Problem details: Below are records; reproduce exactly the lines from the one that has "1200x675 pixels. Task: Toggle" through the one that has "Task: Click the +1 goal margin tile", ends included, and nothing more.

Exercise inputs:
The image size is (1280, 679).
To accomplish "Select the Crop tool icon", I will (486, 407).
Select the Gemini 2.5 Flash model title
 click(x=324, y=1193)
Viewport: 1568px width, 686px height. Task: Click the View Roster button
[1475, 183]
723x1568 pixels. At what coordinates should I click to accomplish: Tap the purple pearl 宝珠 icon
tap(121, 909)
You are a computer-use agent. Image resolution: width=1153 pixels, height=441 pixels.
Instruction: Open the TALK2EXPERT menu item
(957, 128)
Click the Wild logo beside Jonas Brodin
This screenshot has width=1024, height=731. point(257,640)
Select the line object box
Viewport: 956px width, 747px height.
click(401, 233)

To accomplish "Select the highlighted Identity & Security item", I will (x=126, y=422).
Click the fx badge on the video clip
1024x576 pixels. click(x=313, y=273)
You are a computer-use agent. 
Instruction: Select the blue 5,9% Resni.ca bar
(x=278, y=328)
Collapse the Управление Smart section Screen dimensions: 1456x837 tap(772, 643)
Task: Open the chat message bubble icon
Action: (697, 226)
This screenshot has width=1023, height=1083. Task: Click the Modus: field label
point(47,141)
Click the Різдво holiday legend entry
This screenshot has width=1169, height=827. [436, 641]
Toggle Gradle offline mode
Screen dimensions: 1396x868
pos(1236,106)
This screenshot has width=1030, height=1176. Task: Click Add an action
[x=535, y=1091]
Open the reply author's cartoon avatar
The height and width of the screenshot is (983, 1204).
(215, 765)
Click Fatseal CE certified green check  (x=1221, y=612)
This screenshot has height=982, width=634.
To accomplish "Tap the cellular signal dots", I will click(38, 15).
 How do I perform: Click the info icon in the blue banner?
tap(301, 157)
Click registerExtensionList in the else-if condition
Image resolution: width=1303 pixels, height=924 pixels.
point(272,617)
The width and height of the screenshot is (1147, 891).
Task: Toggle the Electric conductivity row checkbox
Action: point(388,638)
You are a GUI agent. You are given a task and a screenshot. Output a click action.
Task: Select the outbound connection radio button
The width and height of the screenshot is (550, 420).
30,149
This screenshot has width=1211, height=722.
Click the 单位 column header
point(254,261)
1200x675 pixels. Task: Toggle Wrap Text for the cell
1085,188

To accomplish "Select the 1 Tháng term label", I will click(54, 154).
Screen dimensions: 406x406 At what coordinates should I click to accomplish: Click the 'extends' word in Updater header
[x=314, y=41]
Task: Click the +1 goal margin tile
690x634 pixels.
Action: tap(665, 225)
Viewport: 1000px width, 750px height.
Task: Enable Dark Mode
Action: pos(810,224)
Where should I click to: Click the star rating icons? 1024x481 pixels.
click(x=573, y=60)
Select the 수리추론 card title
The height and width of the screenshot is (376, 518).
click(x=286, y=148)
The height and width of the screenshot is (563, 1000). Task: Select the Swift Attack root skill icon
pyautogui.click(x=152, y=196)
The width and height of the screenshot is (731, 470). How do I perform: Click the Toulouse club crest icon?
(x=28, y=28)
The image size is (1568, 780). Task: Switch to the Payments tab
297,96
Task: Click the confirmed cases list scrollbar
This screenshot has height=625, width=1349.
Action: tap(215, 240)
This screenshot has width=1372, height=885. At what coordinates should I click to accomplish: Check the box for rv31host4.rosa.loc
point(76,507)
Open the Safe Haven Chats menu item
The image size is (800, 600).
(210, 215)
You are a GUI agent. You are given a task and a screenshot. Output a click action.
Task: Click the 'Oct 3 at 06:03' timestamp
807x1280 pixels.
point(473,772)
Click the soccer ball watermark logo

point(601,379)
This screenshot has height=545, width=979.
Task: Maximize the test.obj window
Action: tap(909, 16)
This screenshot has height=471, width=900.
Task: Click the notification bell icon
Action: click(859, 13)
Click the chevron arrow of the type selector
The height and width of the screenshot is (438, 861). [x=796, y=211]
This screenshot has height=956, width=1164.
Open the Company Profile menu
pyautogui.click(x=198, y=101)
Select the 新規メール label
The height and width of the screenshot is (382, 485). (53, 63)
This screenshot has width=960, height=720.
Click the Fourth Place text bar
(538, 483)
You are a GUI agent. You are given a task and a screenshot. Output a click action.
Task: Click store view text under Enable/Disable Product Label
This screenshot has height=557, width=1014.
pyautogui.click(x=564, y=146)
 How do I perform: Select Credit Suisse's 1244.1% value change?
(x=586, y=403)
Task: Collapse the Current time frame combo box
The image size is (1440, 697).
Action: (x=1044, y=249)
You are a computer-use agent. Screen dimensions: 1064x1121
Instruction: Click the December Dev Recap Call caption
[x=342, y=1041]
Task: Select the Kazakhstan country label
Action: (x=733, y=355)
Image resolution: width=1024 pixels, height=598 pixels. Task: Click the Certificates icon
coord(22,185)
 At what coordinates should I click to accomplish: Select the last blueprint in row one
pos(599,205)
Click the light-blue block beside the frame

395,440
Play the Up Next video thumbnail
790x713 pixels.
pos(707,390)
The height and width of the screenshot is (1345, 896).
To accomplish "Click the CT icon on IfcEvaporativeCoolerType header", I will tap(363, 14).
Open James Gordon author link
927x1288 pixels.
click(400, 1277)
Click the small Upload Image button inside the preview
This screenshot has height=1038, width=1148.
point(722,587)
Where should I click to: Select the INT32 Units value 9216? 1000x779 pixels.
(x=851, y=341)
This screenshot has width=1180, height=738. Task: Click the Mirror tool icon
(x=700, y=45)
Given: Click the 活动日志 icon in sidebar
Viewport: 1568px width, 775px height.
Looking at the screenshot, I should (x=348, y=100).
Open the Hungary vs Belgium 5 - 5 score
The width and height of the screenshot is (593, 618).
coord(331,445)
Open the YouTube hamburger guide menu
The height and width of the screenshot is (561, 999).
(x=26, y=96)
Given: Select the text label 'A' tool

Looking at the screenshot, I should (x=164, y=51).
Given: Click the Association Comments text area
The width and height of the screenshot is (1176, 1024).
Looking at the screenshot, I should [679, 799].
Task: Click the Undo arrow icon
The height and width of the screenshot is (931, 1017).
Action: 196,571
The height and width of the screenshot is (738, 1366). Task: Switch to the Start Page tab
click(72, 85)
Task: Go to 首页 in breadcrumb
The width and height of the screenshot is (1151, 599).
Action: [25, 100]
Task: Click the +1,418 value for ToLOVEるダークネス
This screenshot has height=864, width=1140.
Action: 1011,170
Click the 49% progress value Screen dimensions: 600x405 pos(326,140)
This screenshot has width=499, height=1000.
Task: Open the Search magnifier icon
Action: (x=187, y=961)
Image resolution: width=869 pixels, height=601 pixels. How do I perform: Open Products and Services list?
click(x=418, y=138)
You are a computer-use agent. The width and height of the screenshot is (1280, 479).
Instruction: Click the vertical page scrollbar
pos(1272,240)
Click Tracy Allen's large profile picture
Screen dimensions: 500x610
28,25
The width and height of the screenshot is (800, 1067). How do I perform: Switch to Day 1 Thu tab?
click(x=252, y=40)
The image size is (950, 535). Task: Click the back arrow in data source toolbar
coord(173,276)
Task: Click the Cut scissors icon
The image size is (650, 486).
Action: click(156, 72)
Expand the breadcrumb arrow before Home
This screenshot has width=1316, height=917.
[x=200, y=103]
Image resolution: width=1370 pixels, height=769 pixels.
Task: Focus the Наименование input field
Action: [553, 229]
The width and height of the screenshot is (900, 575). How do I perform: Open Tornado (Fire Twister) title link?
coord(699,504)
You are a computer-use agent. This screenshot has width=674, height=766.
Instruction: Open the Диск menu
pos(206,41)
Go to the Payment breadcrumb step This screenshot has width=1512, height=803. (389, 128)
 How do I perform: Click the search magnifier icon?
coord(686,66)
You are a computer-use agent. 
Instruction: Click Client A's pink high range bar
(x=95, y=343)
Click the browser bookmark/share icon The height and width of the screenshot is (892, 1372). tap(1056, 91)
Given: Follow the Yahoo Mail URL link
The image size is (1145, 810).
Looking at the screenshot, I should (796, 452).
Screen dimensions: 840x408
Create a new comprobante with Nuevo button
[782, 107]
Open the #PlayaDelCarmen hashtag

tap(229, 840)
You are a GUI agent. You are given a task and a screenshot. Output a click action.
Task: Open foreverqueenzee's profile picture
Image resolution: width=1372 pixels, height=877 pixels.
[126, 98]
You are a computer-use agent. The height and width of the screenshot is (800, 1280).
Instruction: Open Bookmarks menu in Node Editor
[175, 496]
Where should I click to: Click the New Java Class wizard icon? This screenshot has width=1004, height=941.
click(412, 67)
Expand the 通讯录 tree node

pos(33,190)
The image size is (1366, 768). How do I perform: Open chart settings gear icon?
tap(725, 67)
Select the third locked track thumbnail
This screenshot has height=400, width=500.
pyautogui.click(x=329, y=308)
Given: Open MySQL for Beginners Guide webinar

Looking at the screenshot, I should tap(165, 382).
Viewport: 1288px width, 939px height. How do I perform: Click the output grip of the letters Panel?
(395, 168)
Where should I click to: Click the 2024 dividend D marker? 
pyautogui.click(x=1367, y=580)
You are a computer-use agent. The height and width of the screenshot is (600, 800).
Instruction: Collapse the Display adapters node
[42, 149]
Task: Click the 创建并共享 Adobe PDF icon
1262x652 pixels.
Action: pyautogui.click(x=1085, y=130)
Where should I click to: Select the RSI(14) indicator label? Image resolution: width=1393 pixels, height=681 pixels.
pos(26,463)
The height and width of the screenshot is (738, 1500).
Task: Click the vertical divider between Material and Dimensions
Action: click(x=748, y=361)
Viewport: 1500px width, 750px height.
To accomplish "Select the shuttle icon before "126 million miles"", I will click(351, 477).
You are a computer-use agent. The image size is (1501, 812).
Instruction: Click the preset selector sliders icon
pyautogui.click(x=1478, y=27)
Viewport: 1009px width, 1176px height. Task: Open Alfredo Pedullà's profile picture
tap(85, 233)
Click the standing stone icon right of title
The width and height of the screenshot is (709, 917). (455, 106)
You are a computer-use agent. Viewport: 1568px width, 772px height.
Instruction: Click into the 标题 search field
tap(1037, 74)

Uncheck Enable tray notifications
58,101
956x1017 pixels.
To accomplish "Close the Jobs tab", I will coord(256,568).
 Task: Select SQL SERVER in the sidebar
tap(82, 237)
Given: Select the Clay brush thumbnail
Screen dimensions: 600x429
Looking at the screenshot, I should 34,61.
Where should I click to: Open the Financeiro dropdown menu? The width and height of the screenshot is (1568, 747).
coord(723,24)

Answer area:
1200x675 pixels. Task: Toggle Wrap Text for the cell
1085,188

To accomplish "Select the 1 Tháng term label", I will click(54, 154).
Screen dimensions: 406x406 At what coordinates should I click to accomplish: Click the 'extends' word in Updater header
[x=314, y=41]
Task: Click the +1 goal margin tile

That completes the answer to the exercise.